• [課題 1]
記録のうち「At what coordinates」を含む行から記録の末尾までを、依頼文も含めて書き直してください。その際、答えにある座標の数値をすべて-111ずらし、画像は回答に含めないでください。

• [ページ抜粋]
インボイス制度に関する実務上のよくある質問 その2
最終更新日:2023年11月29日
なお、文中で「国税庁インボイスQ&A」と記載しているものは
「消費税の仕入税額控除制度における適格請求書等保存方式に関するQ&A(令和5年10月改訂)」を指します。
よくある質問<売手編>
Q1:取引先から返品を受けた場合や売上に対して値引きをした場合、インボイス発行事業者として何か対応が必要ですか?
A1:インボイス発行事業者は課税事業者に返品や値引きを行った場合には「返還インボイス」を交付する義務があります。
ただし、令和5年度改正により、返品や値引きの金額が税込1万円未満の場合には返還インボイスを取引先に渡さなくてよいこととなりました。

• [課題 2]
インボイス制度のQ&Aによると、令和5年度改正で返還インボイスを取引先に渡さなくてよくなったのは、返品や値引きの金額がいくらの場合ですか?

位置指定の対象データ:
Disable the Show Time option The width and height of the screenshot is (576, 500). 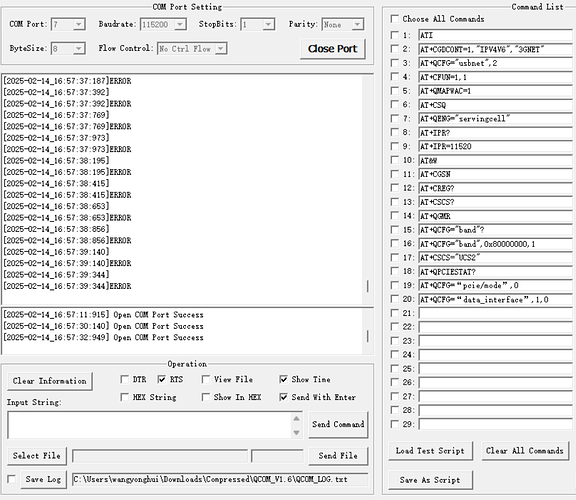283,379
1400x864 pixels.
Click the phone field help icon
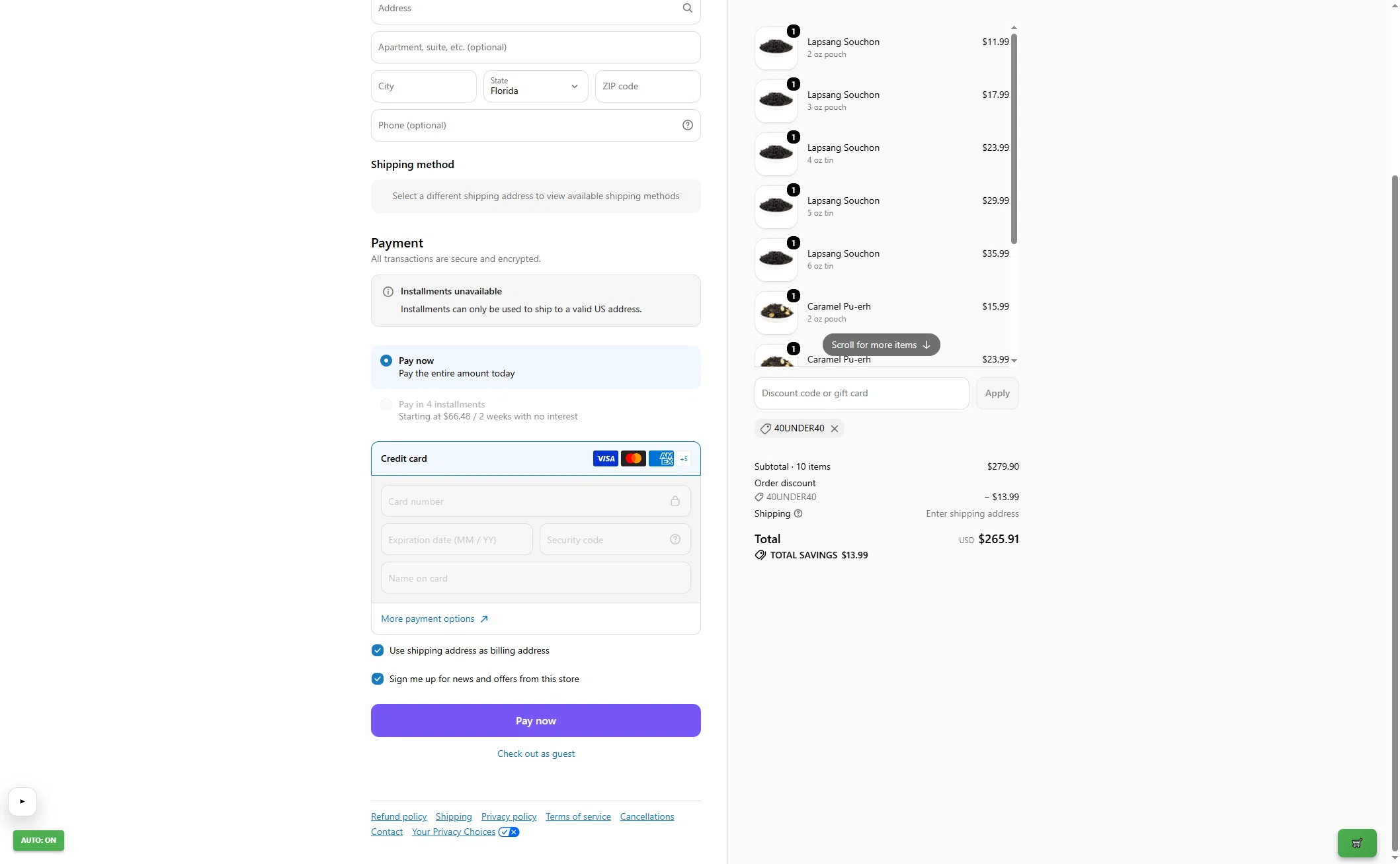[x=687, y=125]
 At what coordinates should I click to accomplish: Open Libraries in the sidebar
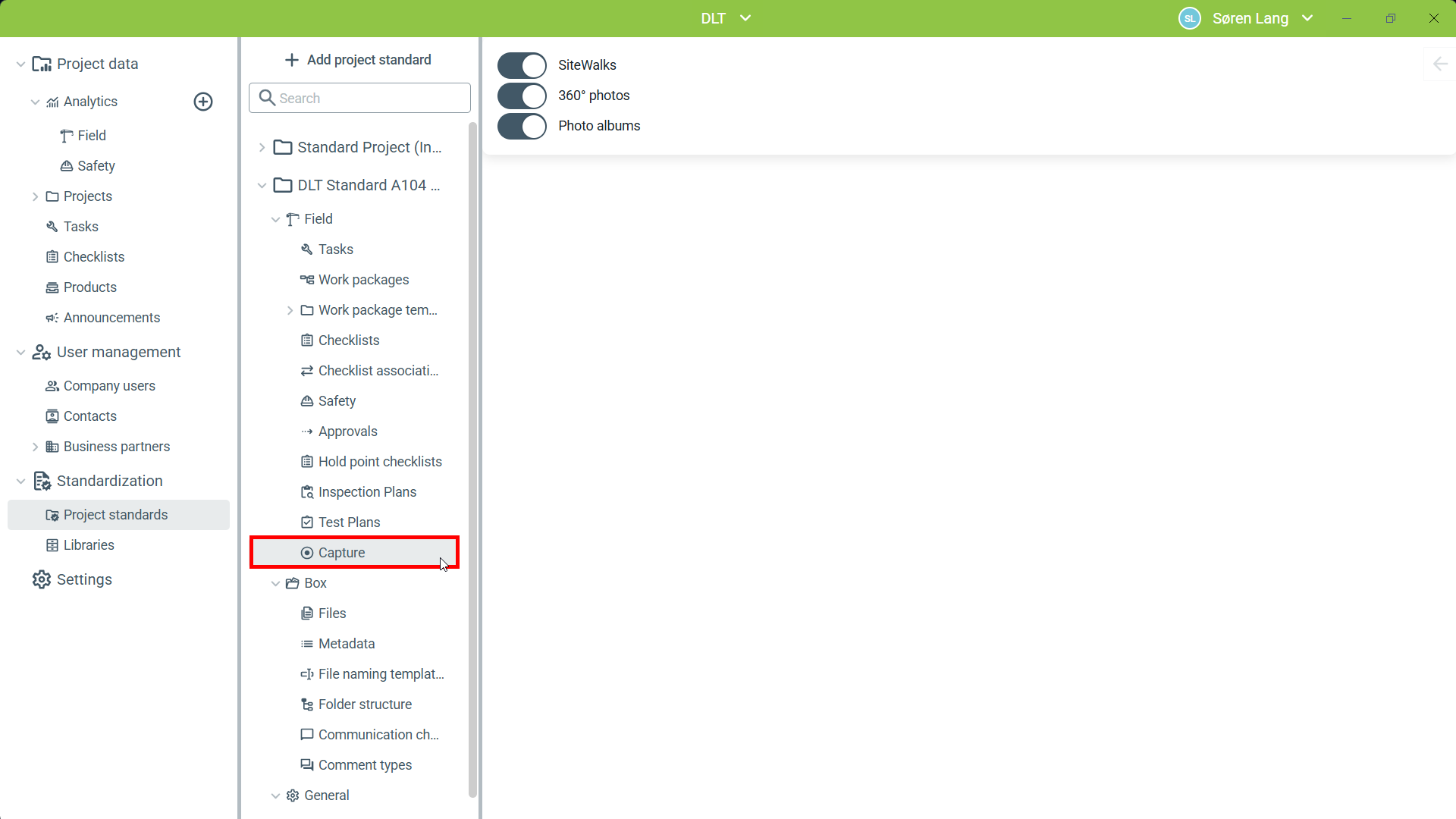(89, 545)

• [回答 1]
 At what coordinates should I click to accomplish: Open Libraries in the sidebar
(-22, 434)

• [回答 2]
税込1万円未満の場合です。